# Game 36: Washington Wizards (19-16) @ Boston Celtics (30-5)



## TONYALLEN42 (Jan 24, 2005)

After 2 days of dwelling, the celtics are looking for revenge. All signs point to a celtic victory. Rajon is back and we're playing in the garden. should be a good game.


----------



## Avalanche (Nov 17, 2005)

Really though, they just beat us in a terrible performance and we have looked average for at least 3 games now.... Rondo back in will help us so much with their presses and double teams, come out with some energy and prove a point... if we dont win this by 10+ i'll be disappointed, even with the respect i have for the wiz


----------



## Basel (Mar 31, 2005)

I'm pissed that I have to listen to Boston's announcers on NBA LP.


----------



## Avalanche (Nov 17, 2005)

...uh, ok.


oh and btw guys we are 4-0 blowing out teams by 23.0 a game after a loss


----------



## Avalanche (Nov 17, 2005)

LOL Perk with the behind the back dribble up the court, play finished with a KG alley oop.

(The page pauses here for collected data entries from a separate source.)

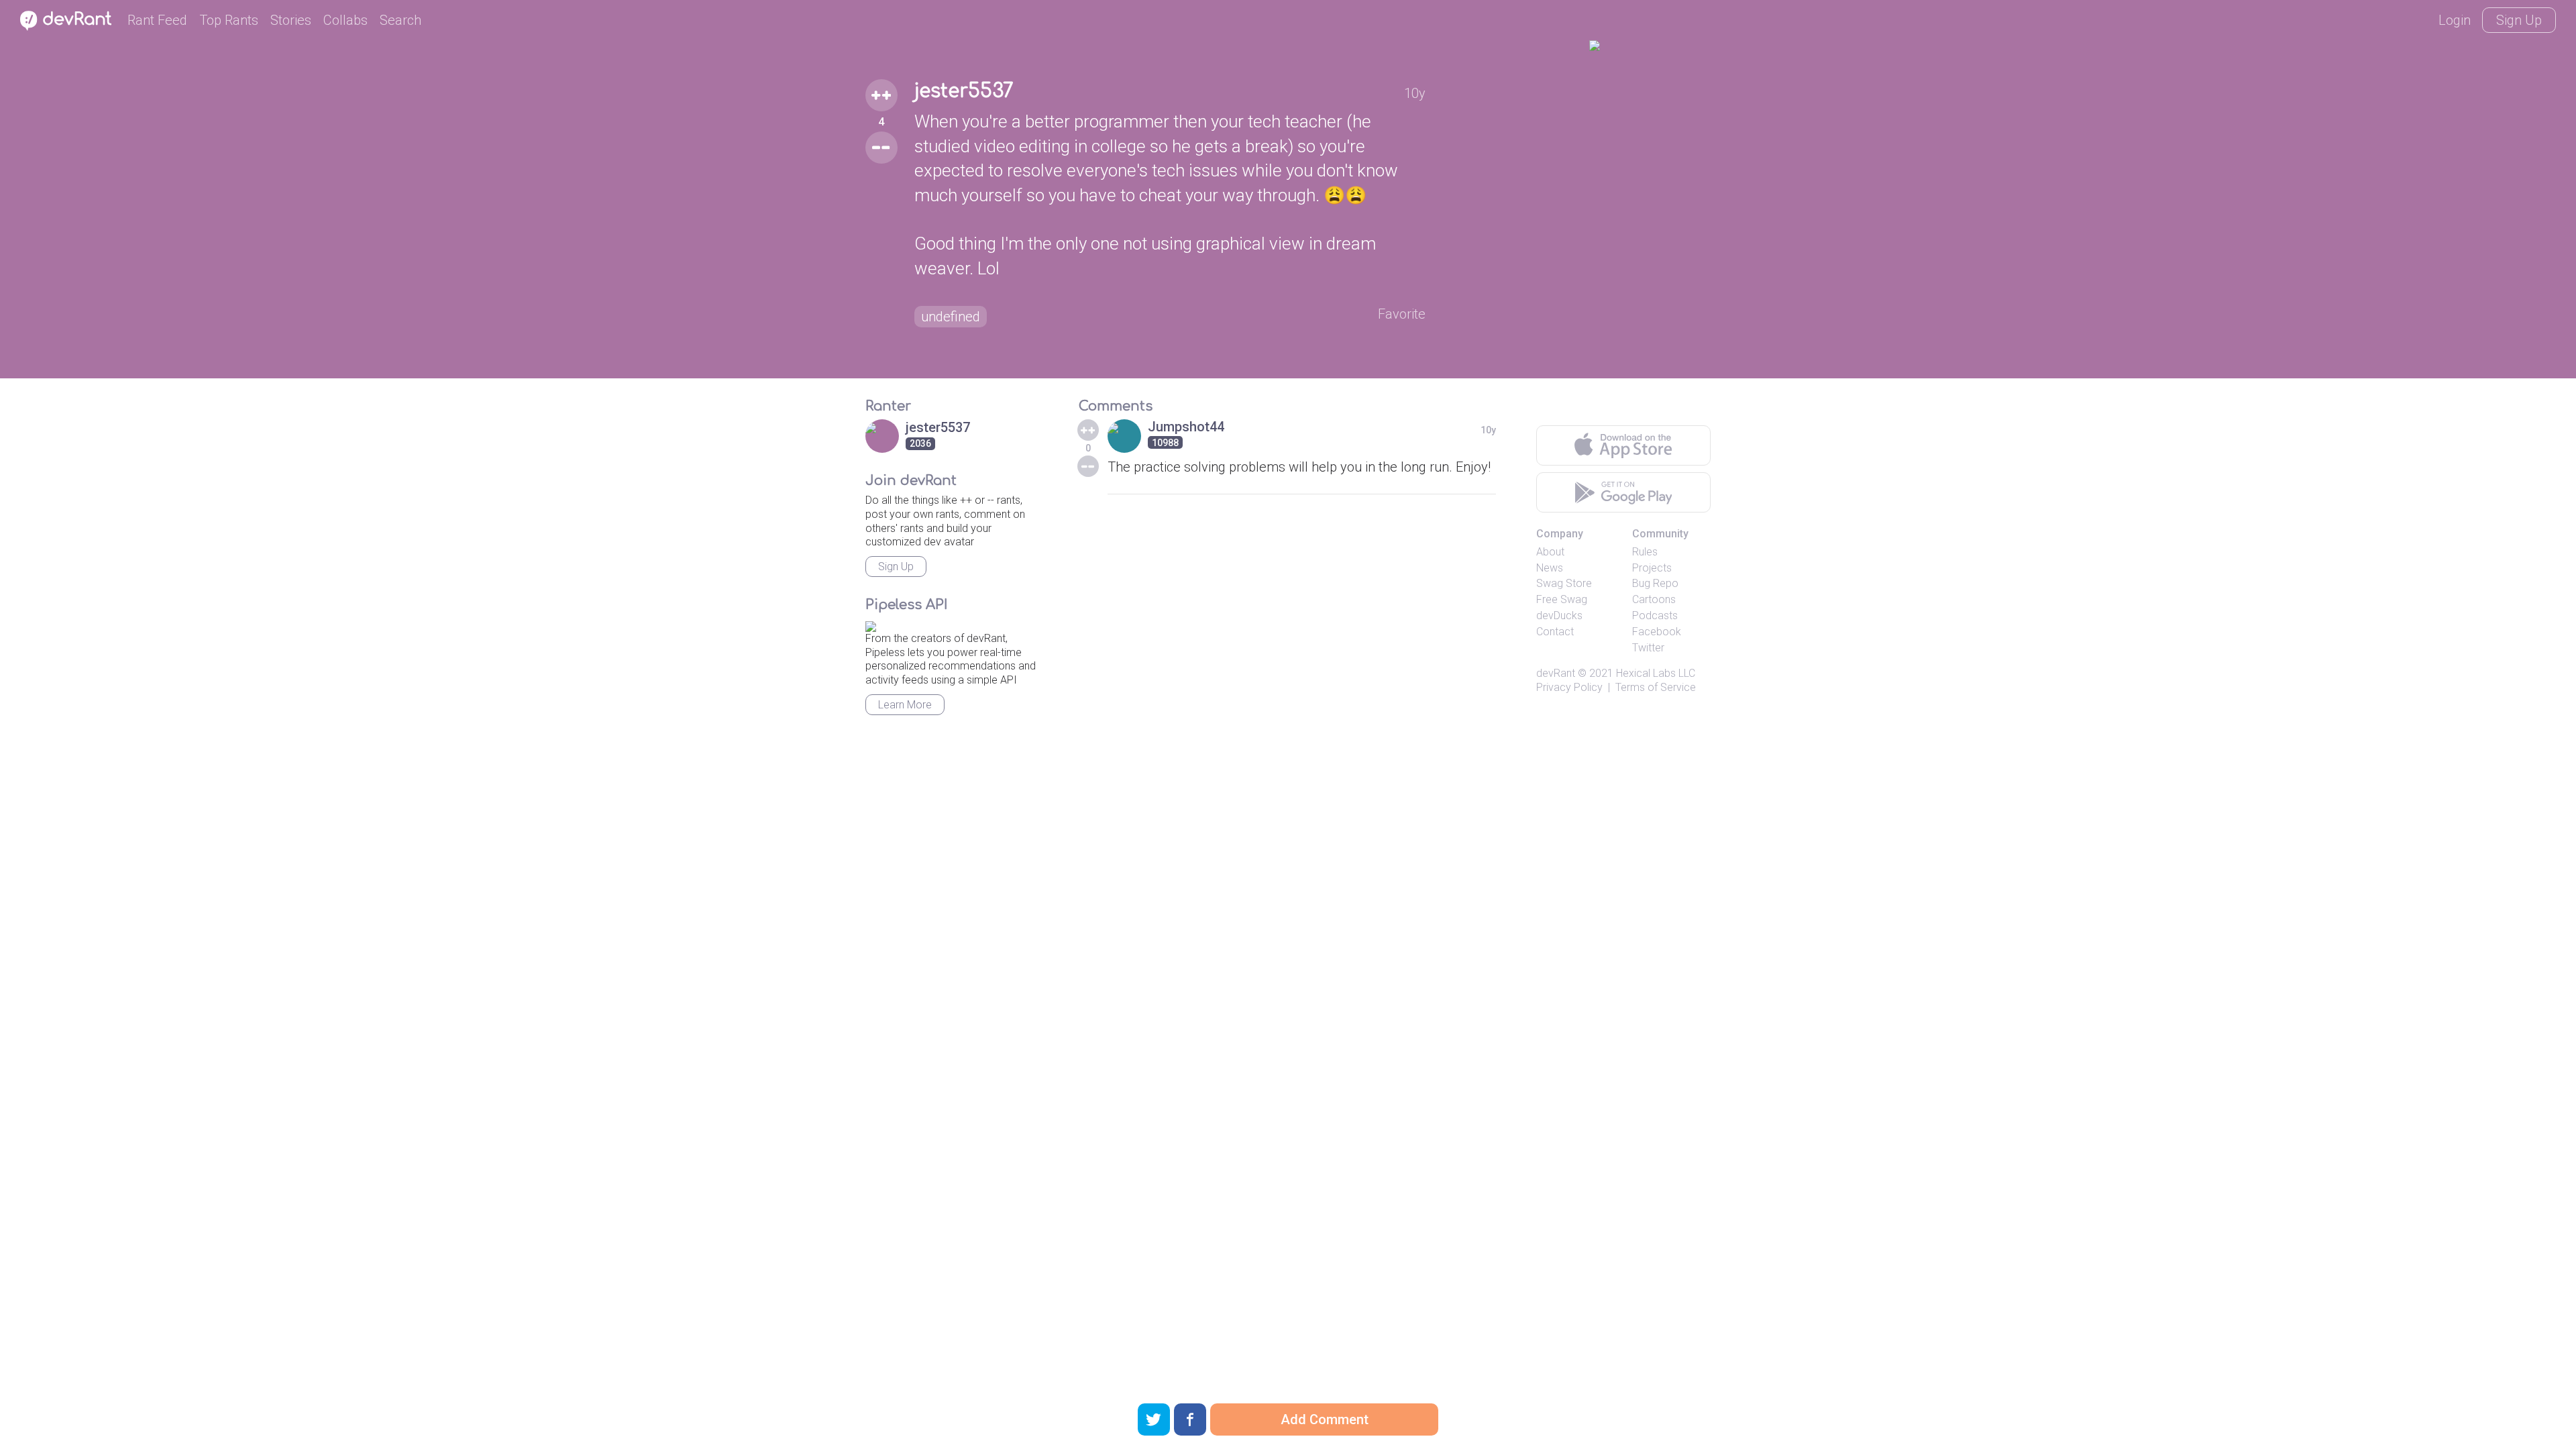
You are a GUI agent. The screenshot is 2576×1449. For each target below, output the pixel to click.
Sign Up (2519, 20)
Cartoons (1654, 599)
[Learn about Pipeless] (870, 624)
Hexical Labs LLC (1655, 673)
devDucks (1559, 615)
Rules (1645, 551)
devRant (1555, 673)
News (1549, 567)
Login (2454, 20)
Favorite (1402, 314)
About (1550, 551)
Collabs (345, 20)
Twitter (1648, 647)
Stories (290, 20)
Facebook (1656, 631)
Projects (1652, 567)
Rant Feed (157, 20)
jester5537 (964, 91)
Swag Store (1564, 583)
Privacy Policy (1569, 687)
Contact (1555, 631)
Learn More (905, 704)
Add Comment (1324, 1419)
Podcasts (1655, 615)
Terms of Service (1655, 687)
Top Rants (228, 20)
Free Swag (1561, 599)
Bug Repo (1655, 583)
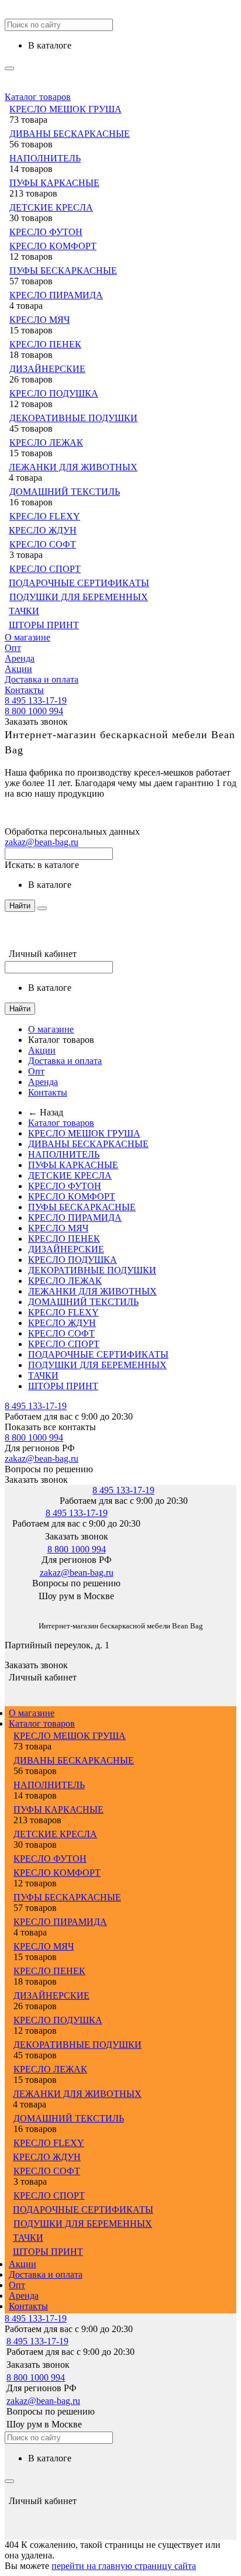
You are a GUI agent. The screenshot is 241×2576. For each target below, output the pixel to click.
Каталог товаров (38, 97)
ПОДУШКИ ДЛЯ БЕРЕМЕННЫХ (78, 597)
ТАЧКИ (24, 611)
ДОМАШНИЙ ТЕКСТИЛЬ (64, 492)
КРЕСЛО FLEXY (44, 516)
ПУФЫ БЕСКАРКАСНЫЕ (63, 270)
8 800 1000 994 (34, 711)
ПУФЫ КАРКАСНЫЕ (54, 183)
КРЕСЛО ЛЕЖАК (46, 442)
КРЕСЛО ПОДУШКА (53, 393)
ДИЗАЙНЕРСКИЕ (47, 369)
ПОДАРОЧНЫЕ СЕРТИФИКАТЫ (79, 583)
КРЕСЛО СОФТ (42, 544)
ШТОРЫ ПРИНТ (44, 625)
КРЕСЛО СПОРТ (45, 569)
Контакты (24, 690)
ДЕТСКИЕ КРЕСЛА (51, 207)
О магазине (27, 637)
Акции (18, 669)
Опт (13, 648)
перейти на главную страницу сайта (123, 2566)
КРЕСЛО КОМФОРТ (53, 246)
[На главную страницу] (5, 1608)
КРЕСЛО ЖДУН (43, 530)
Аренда (20, 658)
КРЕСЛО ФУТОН (45, 232)
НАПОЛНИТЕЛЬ (45, 158)
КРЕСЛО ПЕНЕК (45, 344)
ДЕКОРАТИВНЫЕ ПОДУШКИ (73, 418)
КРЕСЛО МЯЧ (39, 320)
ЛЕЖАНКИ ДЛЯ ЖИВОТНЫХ (73, 467)
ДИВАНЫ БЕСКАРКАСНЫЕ (69, 134)
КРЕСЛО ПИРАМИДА (56, 295)
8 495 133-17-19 (36, 700)
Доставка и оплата (41, 679)
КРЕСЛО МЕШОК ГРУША (65, 109)
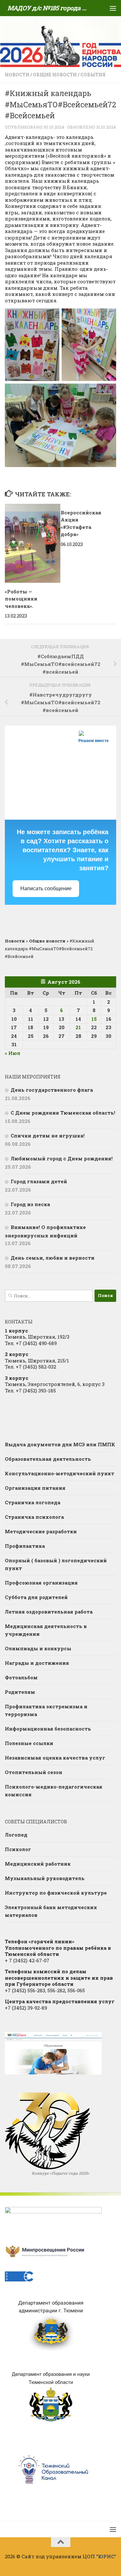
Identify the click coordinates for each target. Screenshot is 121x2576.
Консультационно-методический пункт (59, 1473)
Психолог (18, 1849)
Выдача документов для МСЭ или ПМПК (60, 1444)
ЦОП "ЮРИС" (99, 2556)
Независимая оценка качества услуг (55, 1757)
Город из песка (30, 1204)
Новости (17, 75)
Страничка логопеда (32, 1502)
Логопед (16, 1834)
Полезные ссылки (29, 1743)
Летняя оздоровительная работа (49, 1611)
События (93, 75)
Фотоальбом (21, 1677)
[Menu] (113, 8)
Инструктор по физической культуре (56, 1892)
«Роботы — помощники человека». (21, 598)
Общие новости (55, 75)
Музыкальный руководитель (45, 1878)
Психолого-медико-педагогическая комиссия (53, 1790)
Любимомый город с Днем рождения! (62, 1158)
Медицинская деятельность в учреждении (46, 1630)
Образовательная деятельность (48, 1459)
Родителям (20, 1692)
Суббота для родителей (36, 1597)
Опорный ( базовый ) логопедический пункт (56, 1564)
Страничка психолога (34, 1517)
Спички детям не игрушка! (48, 1135)
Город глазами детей (39, 1181)
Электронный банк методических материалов (51, 1911)
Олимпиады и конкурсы (38, 1648)
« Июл (12, 1053)
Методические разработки (41, 1531)
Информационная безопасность (48, 1728)
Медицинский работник (38, 1863)
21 (78, 1027)
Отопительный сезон (33, 1772)
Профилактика (25, 1546)
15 (94, 1019)
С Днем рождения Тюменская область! (63, 1112)
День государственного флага (52, 1090)
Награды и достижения (37, 1663)
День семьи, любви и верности (53, 1257)
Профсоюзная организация (41, 1582)
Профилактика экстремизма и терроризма (46, 1710)
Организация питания (35, 1488)
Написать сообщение (46, 888)
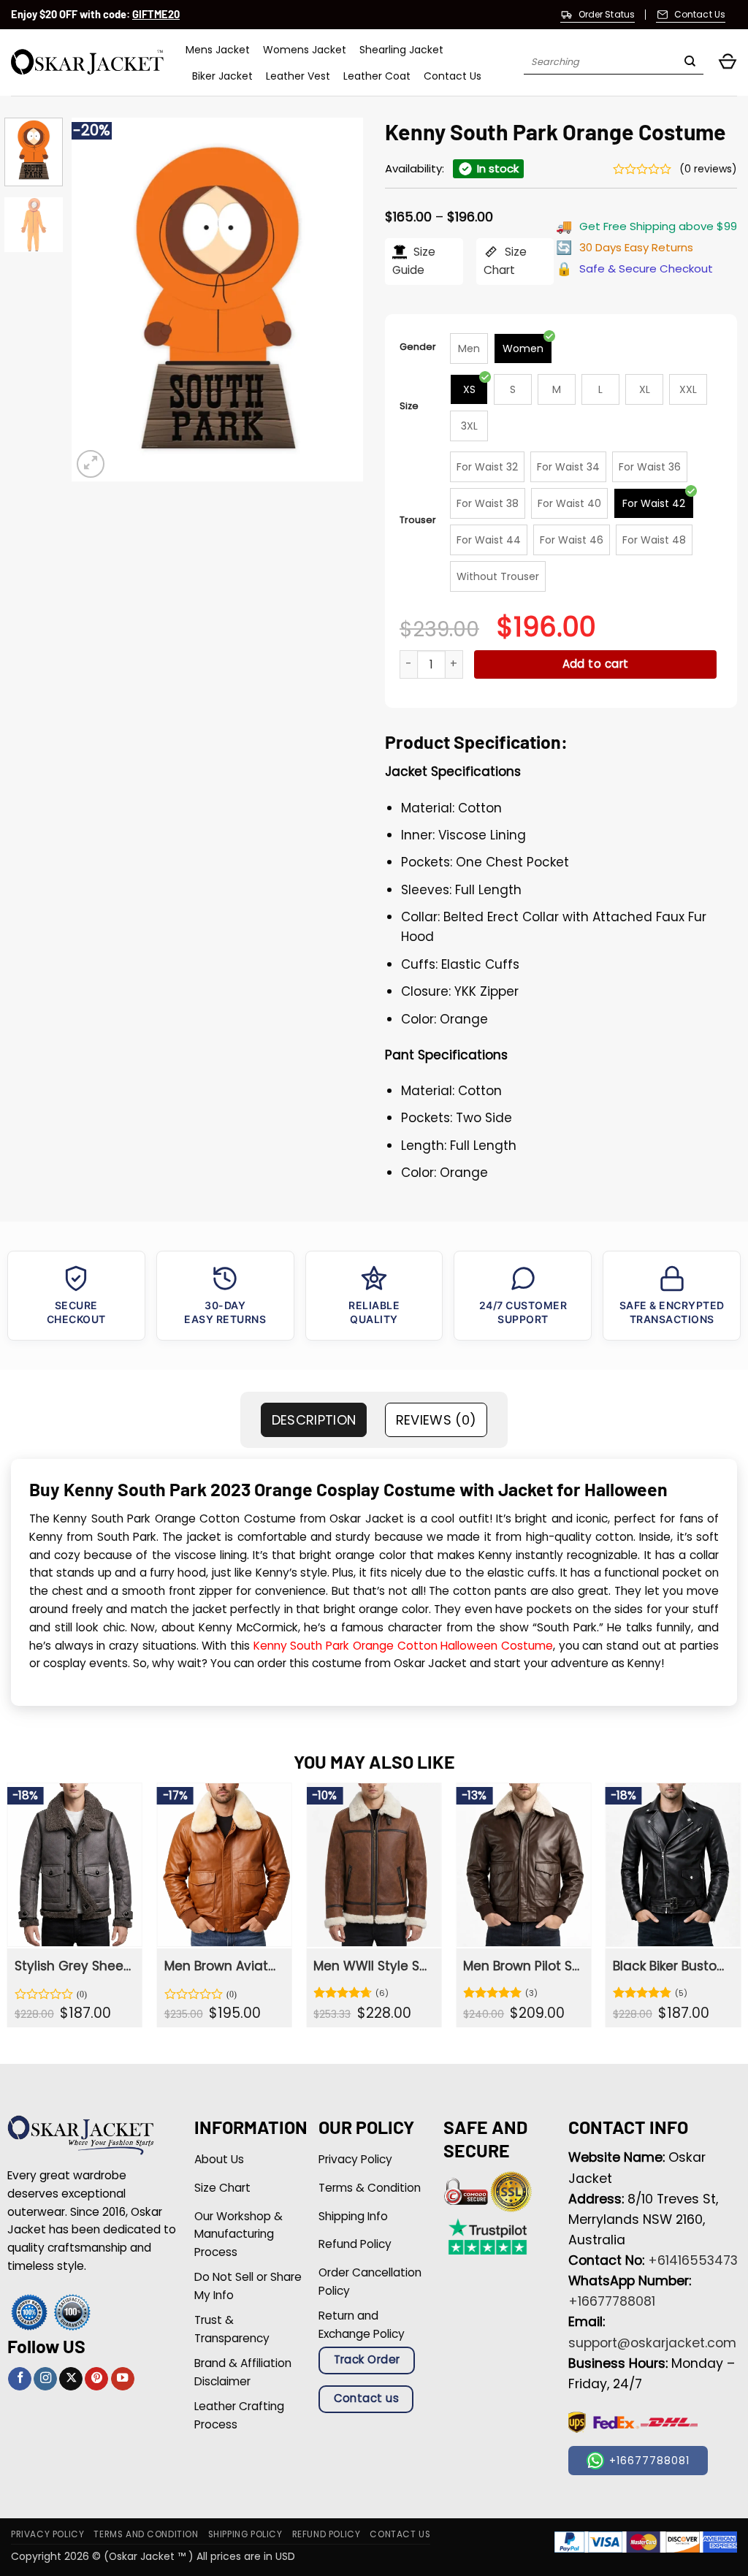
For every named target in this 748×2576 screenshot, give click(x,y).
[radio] (469, 348)
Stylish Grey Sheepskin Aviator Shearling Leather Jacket (74, 1966)
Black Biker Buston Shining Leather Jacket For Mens (672, 1966)
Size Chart (505, 261)
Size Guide (413, 261)
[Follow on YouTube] (122, 2379)
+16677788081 (611, 2301)
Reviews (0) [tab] (436, 1420)
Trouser (418, 520)
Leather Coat (377, 76)
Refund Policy (326, 2534)
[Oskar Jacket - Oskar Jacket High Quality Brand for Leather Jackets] (87, 62)
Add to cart (595, 663)
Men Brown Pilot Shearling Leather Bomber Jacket (522, 1966)
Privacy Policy (47, 2534)
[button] (727, 62)
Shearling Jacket (401, 49)
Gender (418, 346)
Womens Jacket (304, 49)
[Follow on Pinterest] (96, 2379)
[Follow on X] (71, 2379)
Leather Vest (298, 76)
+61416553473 (693, 2260)
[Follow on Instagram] (45, 2379)
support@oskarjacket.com (652, 2343)
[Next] (339, 299)
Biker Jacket (222, 76)
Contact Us (452, 76)
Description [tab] (314, 1420)
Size (409, 406)
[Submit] (690, 62)
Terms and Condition (146, 2534)
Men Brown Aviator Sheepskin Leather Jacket (223, 1966)
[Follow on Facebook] (19, 2379)
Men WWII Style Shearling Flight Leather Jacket (372, 1966)
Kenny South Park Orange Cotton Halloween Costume (403, 1645)
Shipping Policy (245, 2534)
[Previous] (96, 299)
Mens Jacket (218, 49)
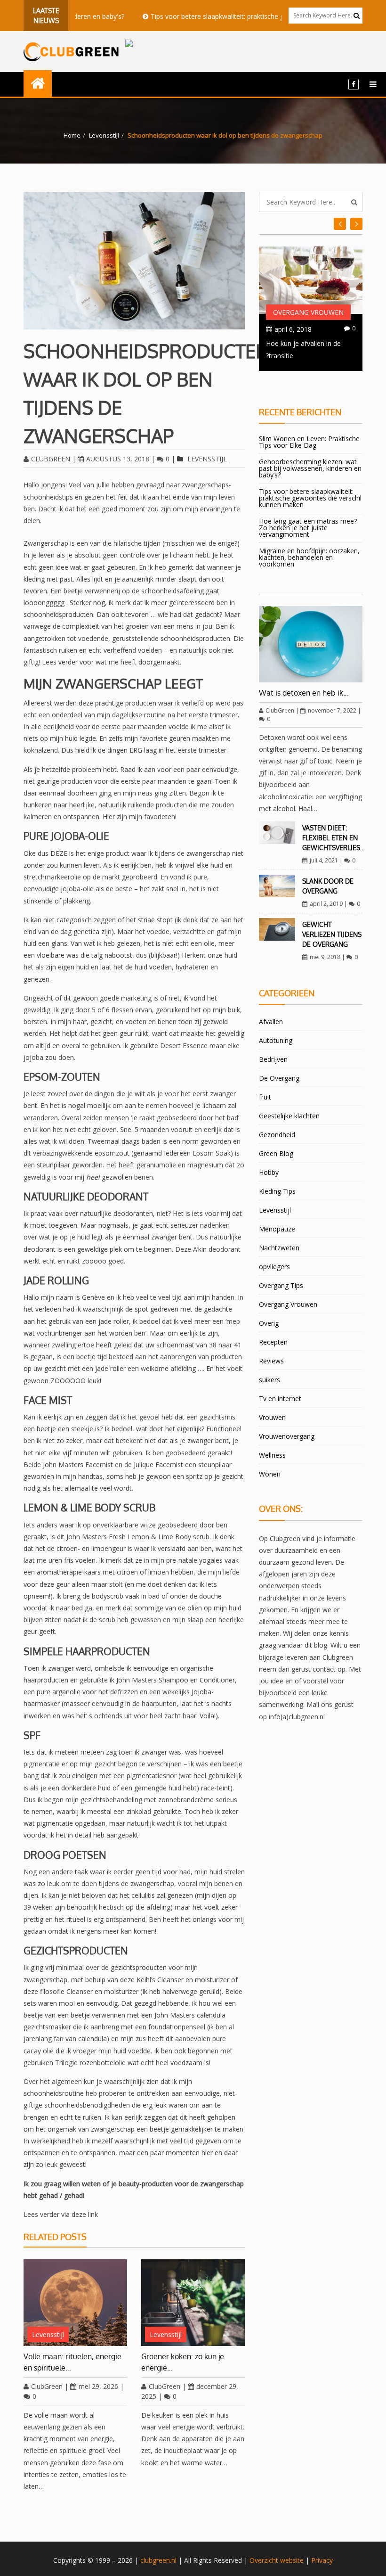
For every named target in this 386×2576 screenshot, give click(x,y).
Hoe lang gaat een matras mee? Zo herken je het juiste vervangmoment (308, 528)
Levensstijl (104, 135)
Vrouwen (272, 1417)
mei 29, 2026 (98, 2386)
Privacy (322, 2560)
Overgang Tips (281, 1285)
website (292, 2560)
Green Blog (276, 1153)
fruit (265, 1096)
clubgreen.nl (158, 2560)
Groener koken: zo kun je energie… (182, 2362)
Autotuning (275, 1040)
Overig (269, 1323)
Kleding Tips (277, 1191)
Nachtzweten (279, 1247)
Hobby (269, 1172)
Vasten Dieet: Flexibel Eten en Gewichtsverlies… (333, 838)
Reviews (271, 1360)
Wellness (272, 1455)
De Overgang (279, 1078)
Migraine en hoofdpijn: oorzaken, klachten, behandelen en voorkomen (309, 557)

looking better, but pierce is still making questionable decisions, and Ray doesnt look like an all-star lately


----------



## Avalanche (Nov 17, 2005)

up by 4 after 3 quarters.... ugly game, offense looks horrible


----------



## Marcus13 (Jul 17, 2002)

Wont be a 23 point win-- but hopefully we'll pull it out. Up four going into the final quarter


----------



## Avalanche (Nov 17, 2005)

Laaaaazzzzy


----------



## Marcus13 (Jul 17, 2002)

you gotta love watching us collapse


----------



## Marcus13 (Jul 17, 2002)

who's going to get to be Mr. Big Miss tonight? We'll find out shortly


----------



## Marcus13 (Jul 17, 2002)

WTF was Garnett thinking on that three ball? Thank God they bailed us out and fouled Pierce


----------



## Avalanche (Nov 17, 2005)

No one was going to the rim and KG was open... strange time for him to take that shot though.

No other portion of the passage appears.